[Data records]
►

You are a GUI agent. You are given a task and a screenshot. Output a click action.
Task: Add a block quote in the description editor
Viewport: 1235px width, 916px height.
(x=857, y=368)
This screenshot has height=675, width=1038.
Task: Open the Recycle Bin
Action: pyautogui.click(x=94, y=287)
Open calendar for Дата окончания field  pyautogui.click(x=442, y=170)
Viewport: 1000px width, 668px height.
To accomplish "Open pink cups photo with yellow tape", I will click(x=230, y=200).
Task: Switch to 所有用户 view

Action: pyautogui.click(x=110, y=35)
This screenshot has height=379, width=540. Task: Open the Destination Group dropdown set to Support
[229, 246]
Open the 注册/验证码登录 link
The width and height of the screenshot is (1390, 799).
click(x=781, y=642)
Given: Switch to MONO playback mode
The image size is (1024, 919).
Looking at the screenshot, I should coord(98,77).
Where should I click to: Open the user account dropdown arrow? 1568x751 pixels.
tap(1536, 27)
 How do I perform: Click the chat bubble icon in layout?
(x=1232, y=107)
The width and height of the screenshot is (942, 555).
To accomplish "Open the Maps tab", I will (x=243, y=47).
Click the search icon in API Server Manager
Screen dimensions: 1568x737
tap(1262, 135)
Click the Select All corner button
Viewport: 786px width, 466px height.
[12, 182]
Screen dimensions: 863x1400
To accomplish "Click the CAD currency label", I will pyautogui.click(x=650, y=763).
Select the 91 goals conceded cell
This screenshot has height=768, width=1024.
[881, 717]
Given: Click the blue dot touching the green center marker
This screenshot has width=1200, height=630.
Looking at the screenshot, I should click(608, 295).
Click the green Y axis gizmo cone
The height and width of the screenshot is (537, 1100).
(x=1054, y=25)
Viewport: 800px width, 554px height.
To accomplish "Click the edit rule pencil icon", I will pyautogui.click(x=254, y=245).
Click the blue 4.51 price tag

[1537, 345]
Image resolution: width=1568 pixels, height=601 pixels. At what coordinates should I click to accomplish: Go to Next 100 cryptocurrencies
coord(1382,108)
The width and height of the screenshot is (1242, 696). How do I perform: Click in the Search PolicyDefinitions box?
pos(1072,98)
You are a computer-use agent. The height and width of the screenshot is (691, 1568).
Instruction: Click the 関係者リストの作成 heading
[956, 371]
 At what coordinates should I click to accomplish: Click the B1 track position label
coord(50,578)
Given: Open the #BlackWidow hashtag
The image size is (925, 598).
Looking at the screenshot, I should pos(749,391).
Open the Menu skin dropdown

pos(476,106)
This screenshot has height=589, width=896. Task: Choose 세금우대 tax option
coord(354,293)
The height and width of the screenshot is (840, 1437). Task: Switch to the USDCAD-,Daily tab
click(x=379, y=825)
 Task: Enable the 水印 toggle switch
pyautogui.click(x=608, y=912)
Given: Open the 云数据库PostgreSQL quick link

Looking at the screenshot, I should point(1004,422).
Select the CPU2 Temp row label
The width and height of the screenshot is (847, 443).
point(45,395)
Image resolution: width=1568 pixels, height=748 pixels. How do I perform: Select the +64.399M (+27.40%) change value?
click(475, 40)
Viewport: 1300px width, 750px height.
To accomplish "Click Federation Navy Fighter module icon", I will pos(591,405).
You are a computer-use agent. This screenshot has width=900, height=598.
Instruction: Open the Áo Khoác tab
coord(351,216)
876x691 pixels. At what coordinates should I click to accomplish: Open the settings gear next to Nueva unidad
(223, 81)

◄

* Assignment: Word for word, repeat every line of the data.

* Exercise output:
You are a GUI agent. You are given a task and a screenshot. Output a click action.
Task: Add a block quote in the description editor
Viewport: 1235px width, 916px height.
(x=857, y=368)
This screenshot has height=675, width=1038.
Task: Open the Recycle Bin
Action: pyautogui.click(x=94, y=287)
Open calendar for Дата окончания field  pyautogui.click(x=442, y=170)
Viewport: 1000px width, 668px height.
To accomplish "Open pink cups photo with yellow tape", I will click(x=230, y=200).
Task: Switch to 所有用户 view

Action: pyautogui.click(x=110, y=35)
This screenshot has height=379, width=540. Task: Open the Destination Group dropdown set to Support
[229, 246]
Open the 注册/验证码登录 link
The width and height of the screenshot is (1390, 799).
click(x=781, y=642)
Given: Switch to MONO playback mode
The image size is (1024, 919).
Looking at the screenshot, I should coord(98,77).
Where should I click to: Open the user account dropdown arrow? 1568x751 pixels.
tap(1536, 27)
 How do I perform: Click the chat bubble icon in layout?
(x=1232, y=107)
The width and height of the screenshot is (942, 555).
To accomplish "Open the Maps tab", I will (x=243, y=47).
Click the search icon in API Server Manager
Screen dimensions: 1568x737
tap(1262, 135)
Click the Select All corner button
Viewport: 786px width, 466px height.
[12, 182]
Screen dimensions: 863x1400
To accomplish "Click the CAD currency label", I will pyautogui.click(x=650, y=763).
Select the 91 goals conceded cell
This screenshot has height=768, width=1024.
[881, 717]
Given: Click the blue dot touching the green center marker
This screenshot has width=1200, height=630.
Looking at the screenshot, I should click(608, 295).
Click the green Y axis gizmo cone
The height and width of the screenshot is (537, 1100).
(x=1054, y=25)
Viewport: 800px width, 554px height.
To accomplish "Click the edit rule pencil icon", I will pyautogui.click(x=254, y=245).
Click the blue 4.51 price tag

[1537, 345]
Image resolution: width=1568 pixels, height=601 pixels. At what coordinates should I click to accomplish: Go to Next 100 cryptocurrencies
coord(1382,108)
The width and height of the screenshot is (1242, 696). How do I perform: Click in the Search PolicyDefinitions box?
pos(1072,98)
You are a computer-use agent. The height and width of the screenshot is (691, 1568).
Instruction: Click the 関係者リストの作成 heading
[956, 371]
 At what coordinates should I click to accomplish: Click the B1 track position label
coord(50,578)
Given: Open the #BlackWidow hashtag
The image size is (925, 598).
Looking at the screenshot, I should pos(749,391).
Open the Menu skin dropdown

pos(476,106)
This screenshot has height=589, width=896. Task: Choose 세금우대 tax option
coord(354,293)
The height and width of the screenshot is (840, 1437). Task: Switch to the USDCAD-,Daily tab
click(x=379, y=825)
 Task: Enable the 水印 toggle switch
pyautogui.click(x=608, y=912)
Given: Open the 云数据库PostgreSQL quick link

Looking at the screenshot, I should point(1004,422).
Select the CPU2 Temp row label
The width and height of the screenshot is (847, 443).
point(45,395)
Image resolution: width=1568 pixels, height=748 pixels. How do I perform: Select the +64.399M (+27.40%) change value?
click(475, 40)
Viewport: 1300px width, 750px height.
To accomplish "Click Federation Navy Fighter module icon", I will pos(591,405).
You are a computer-use agent. This screenshot has width=900, height=598.
Instruction: Open the Áo Khoác tab
coord(351,216)
876x691 pixels. At what coordinates should I click to accomplish: Open the settings gear next to Nueva unidad
(223, 81)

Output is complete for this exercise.